• **What to do**: Reproduce the records verbatim, from their first line through the line that contains "Image resolution: width=754", including both.
━━━ Supplied records ━━━
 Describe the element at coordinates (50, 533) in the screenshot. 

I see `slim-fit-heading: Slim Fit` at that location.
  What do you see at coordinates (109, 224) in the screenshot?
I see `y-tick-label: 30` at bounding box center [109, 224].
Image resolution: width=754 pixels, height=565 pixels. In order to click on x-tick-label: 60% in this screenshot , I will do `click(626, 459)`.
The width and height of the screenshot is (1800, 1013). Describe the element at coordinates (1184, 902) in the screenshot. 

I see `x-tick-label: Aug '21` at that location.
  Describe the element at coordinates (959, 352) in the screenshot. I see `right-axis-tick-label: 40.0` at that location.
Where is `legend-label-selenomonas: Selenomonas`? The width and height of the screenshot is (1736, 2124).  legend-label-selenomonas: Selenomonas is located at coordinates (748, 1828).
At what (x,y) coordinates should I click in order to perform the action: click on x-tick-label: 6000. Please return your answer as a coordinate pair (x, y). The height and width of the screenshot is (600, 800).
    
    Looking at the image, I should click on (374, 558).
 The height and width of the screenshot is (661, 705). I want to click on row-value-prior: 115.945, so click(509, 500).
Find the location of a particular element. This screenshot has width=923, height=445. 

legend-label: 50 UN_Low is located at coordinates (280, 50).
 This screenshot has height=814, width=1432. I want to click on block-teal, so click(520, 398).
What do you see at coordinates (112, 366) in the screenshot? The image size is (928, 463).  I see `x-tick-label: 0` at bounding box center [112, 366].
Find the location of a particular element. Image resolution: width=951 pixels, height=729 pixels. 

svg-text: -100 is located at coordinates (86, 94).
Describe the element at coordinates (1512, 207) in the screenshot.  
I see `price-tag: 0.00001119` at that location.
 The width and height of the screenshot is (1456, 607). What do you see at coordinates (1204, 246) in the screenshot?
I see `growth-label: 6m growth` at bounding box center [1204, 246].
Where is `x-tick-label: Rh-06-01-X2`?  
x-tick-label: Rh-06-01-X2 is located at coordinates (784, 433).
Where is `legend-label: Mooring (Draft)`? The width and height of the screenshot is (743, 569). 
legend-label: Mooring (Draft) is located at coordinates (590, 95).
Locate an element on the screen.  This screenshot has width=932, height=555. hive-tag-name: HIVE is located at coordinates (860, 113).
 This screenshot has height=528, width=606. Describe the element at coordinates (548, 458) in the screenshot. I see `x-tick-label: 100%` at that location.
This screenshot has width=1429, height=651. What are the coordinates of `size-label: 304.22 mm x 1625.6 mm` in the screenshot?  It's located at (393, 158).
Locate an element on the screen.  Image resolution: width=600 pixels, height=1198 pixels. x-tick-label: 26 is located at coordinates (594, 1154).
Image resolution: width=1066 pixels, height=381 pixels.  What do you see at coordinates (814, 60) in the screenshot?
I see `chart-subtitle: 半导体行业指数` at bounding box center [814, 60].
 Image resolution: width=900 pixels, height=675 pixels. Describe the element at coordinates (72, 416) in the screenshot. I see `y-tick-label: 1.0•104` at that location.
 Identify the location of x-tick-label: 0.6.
━━━
• **Answer section**:
 Describe the element at coordinates (50, 533) in the screenshot. 

I see `slim-fit-heading: Slim Fit` at that location.
  What do you see at coordinates (109, 224) in the screenshot?
I see `y-tick-label: 30` at bounding box center [109, 224].
Image resolution: width=754 pixels, height=565 pixels. In order to click on x-tick-label: 60% in this screenshot , I will do `click(626, 459)`.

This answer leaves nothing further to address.